The whole-history digest is a hard ceiling backstop: if a conversation still risks overflowing after everything else, the oldest middle portion of the conversation collapses to one line per turn, while the very first turn and the most recent turns stay verbatim. It exists for the case none of the other mechanisms are built to fully absorb — a conversation that is long enough, and dense enough throughout, that even cascading compression and working-set trimming leave it near the ceiling.
The same mechanism powers the manual "compact this conversation" action available to a user — triggering it runs the identical whole-history collapse on demand rather than waiting for the ceiling to be reached automatically.
Tuning the cascade
Defaults are good for most chat sessions. Skills that need different behaviour pass options.
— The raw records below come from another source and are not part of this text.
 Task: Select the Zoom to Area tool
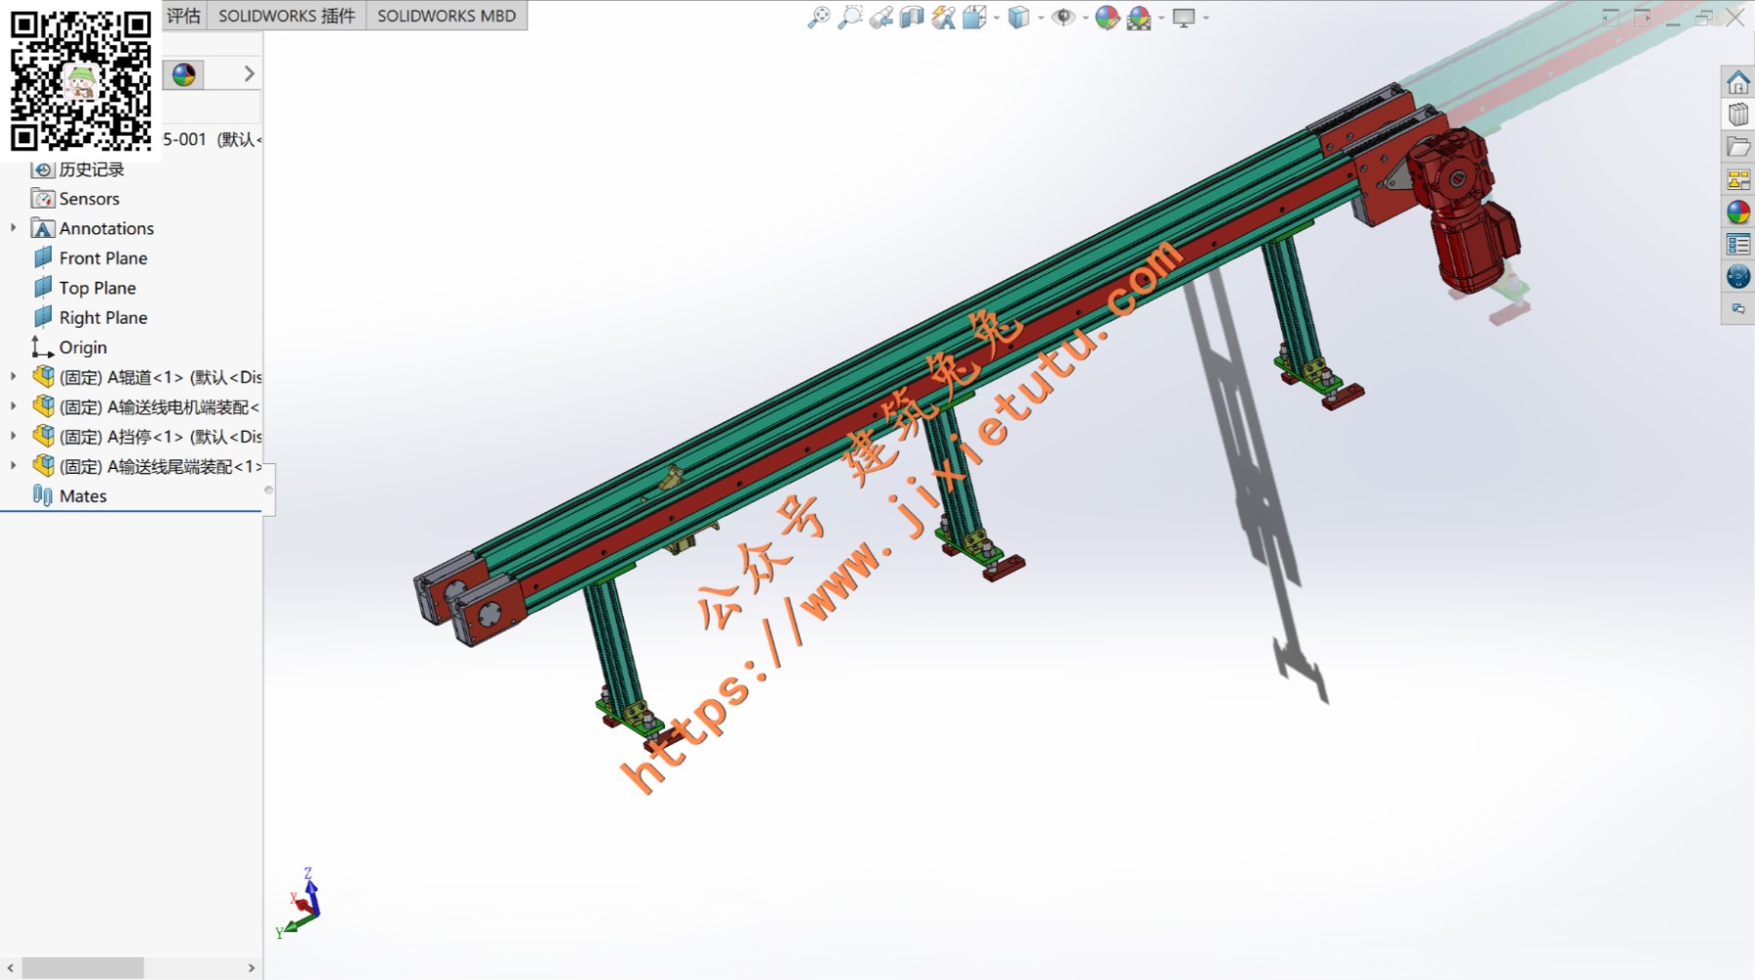pyautogui.click(x=850, y=18)
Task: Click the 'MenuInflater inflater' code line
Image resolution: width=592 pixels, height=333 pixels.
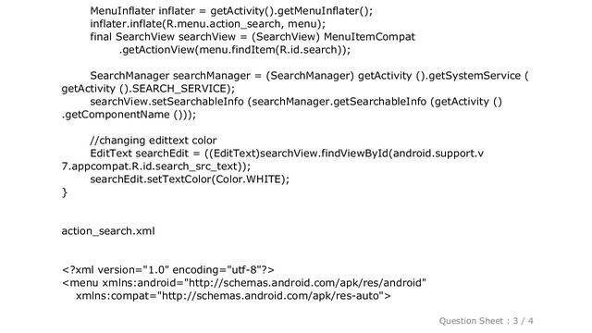Action: (x=231, y=11)
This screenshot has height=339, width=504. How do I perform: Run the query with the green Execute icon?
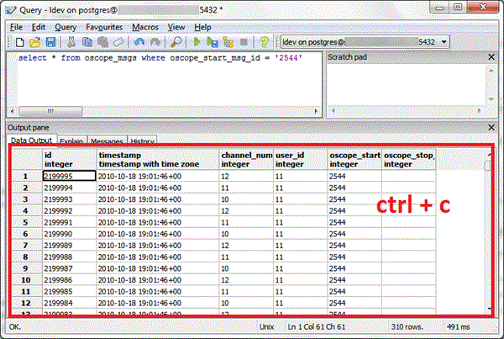pos(198,41)
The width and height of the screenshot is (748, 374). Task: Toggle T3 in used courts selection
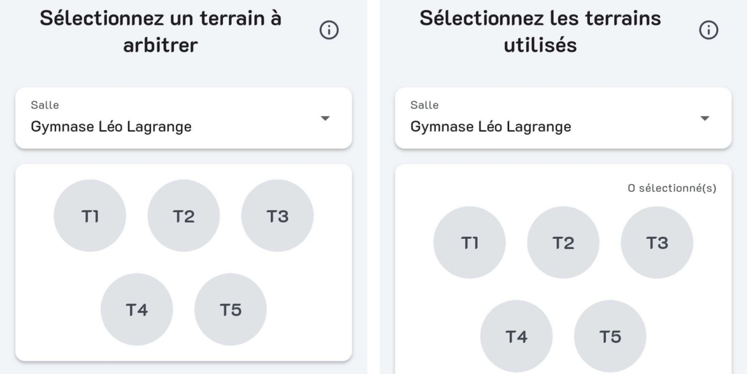(657, 243)
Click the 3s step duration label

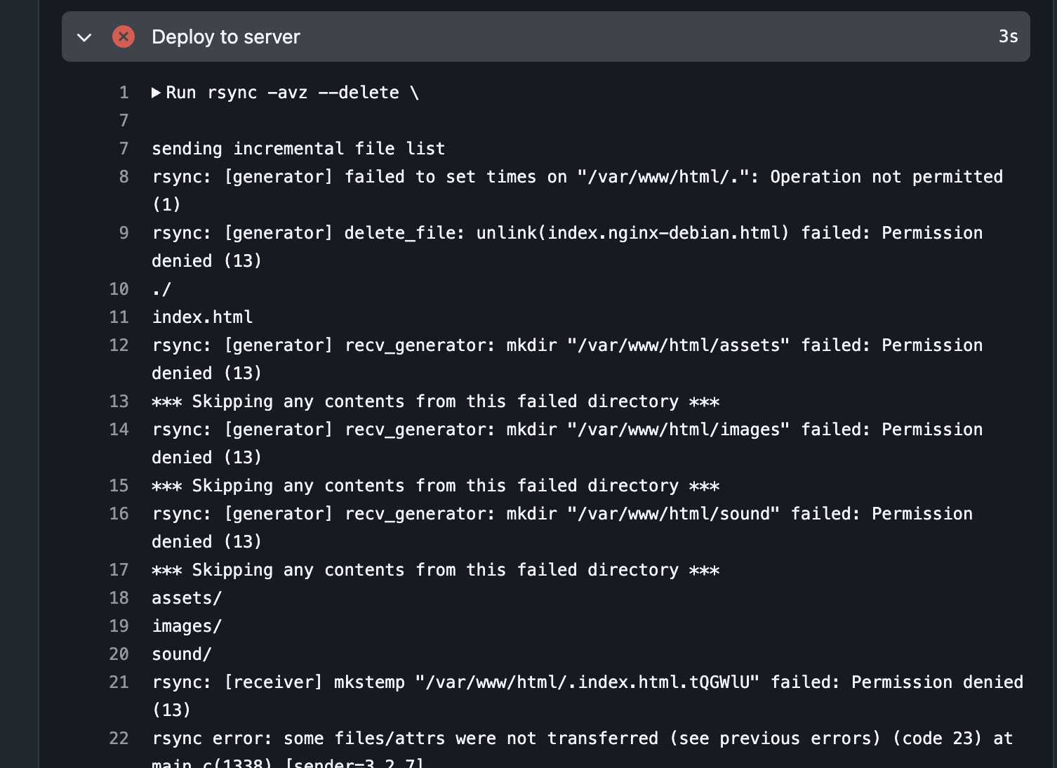tap(1008, 37)
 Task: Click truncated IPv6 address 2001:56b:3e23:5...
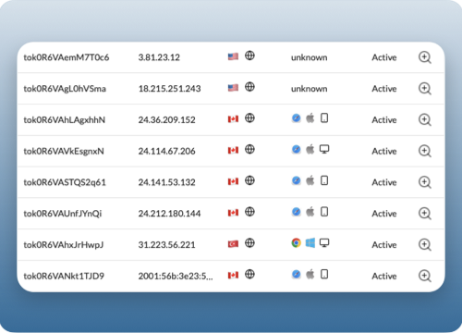pyautogui.click(x=176, y=276)
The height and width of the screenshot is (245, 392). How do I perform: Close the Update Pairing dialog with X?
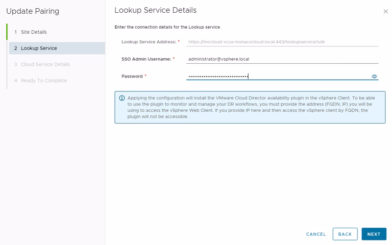(x=385, y=11)
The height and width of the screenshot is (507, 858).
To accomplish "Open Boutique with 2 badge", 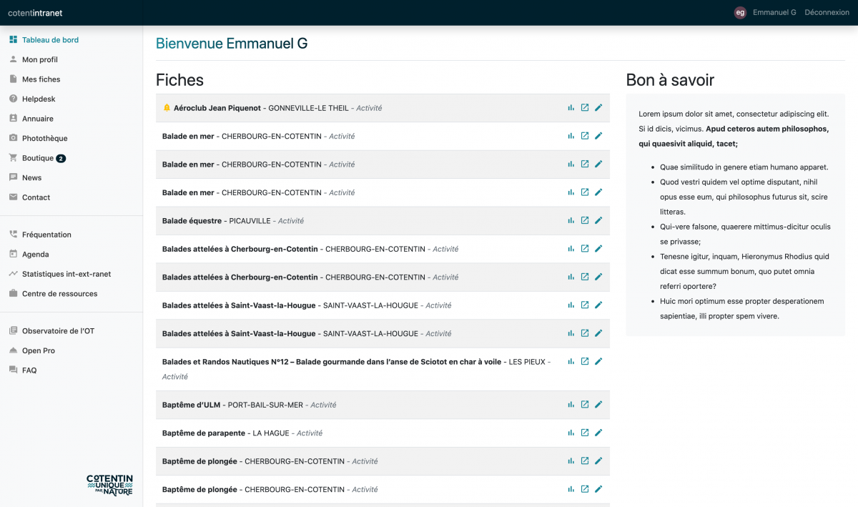I will pyautogui.click(x=39, y=158).
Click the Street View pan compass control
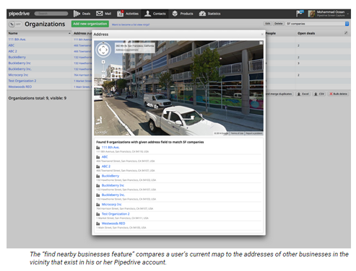356x271 pixels. click(103, 50)
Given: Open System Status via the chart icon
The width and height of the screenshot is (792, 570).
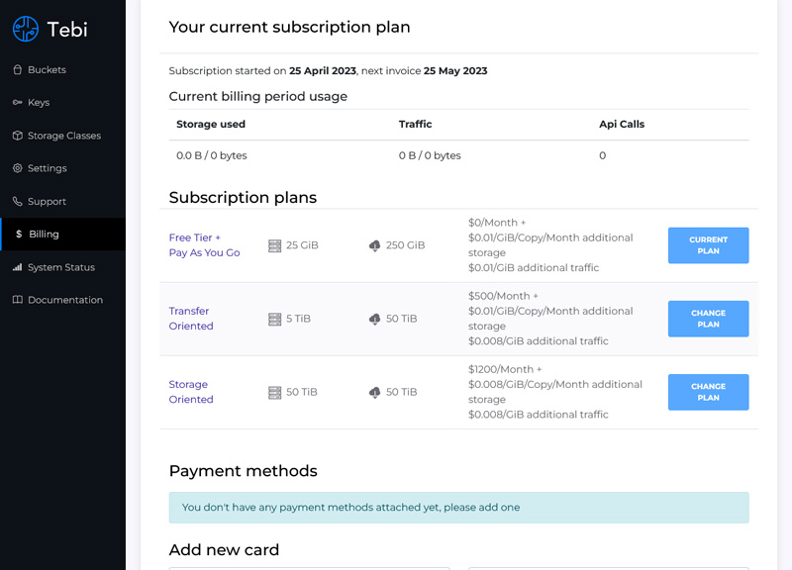Looking at the screenshot, I should click(18, 267).
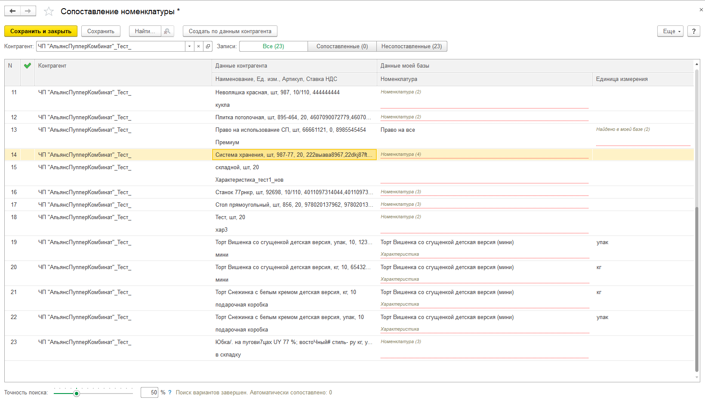Open the Еще menu
This screenshot has width=705, height=403.
pos(670,31)
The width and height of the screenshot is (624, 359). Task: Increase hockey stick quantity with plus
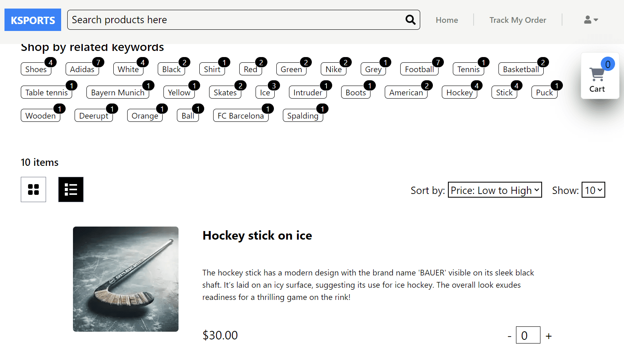coord(549,336)
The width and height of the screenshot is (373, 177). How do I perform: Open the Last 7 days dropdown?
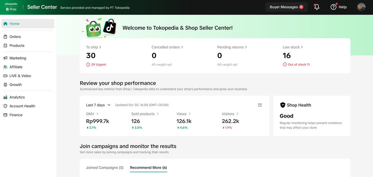98,105
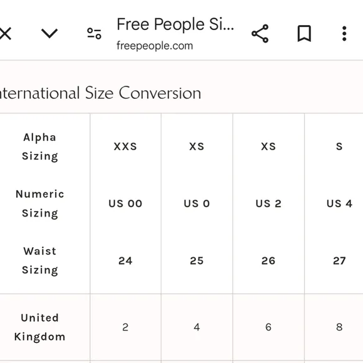Open the three-dot overflow menu
This screenshot has height=363, width=363.
pos(344,34)
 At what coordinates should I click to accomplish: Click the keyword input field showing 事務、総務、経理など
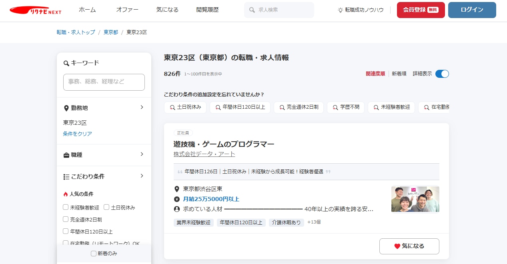pos(104,82)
| Option | Default | When to change |
|---|---|---|
| maxTokenBudget | Scales with the active tier's context size | Lower for budget-constrained skills, higher for skills running on a tier with a bigger context window |
| maxToolResultChars | 1,500 | Raise when working with tools whose useful payload is naturally large; lower for cheaper retention |
| recentMessagesToKeep | 10 | Higher for skills that need long verbatim recall; lower for tight loops with mostly summary state |
| summaryGroupSize | 6 | Smaller groups give finer-grained summaries at layer 3; larger groups compress more aggressively |
File map
Glossary
- History cascade
- The four-layer compression pipeline documented on this page. Each layer only fires if the buffer is still over budget after the previous one. One of four context-management mechanisms in use today.
- Layer 1
- Truncation of oversized tool results above the per-message character threshold.
- Layer 2
- Hard drop of the oldest messages, keeping only the configured number of recent ones.
- Layer 3
- Rule-based grouping that replaces older message groups with synthesised assistant messages listing the role and first 100 characters of each.
- Layer 4
- Full model compression that sends the remaining buffer to a fast model with a structured system prompt and returns a bullet summary.
- Protected count
- The number of most recent messages layer 3 refuses to compress. Four by default.
- Token budget
- The maximum estimated token count the buffer is allowed to reach before layers start firing. Scales with the tier in use rather than a single fixed number.
- Compressed context
- The free-form summary string layer 4 produces. Returned alongside the compressed buffer for the next turn to consume.
- Layers applied
- An array of layer numbers that fired during the current call. Returned so callers can log compression behaviour.
- Structured replay
- An append-only, faithful reconstruction of a conversation including tool calls and results, with stable prompt portions kept byte-identical turn to turn. Not on for every conversation type.
- Working-set trimming
- Keeps the most recent chunk of tool output in full detail and distills older output into a one-line outcome, recoverable on demand. Runs automatically every tool round.
- Whole-history digest
- A hard ceiling backstop that collapses the oldest middle portion of a conversation to one line per turn while the first and most recent turns stay verbatim. Also powers the manual "compact this conversation" action.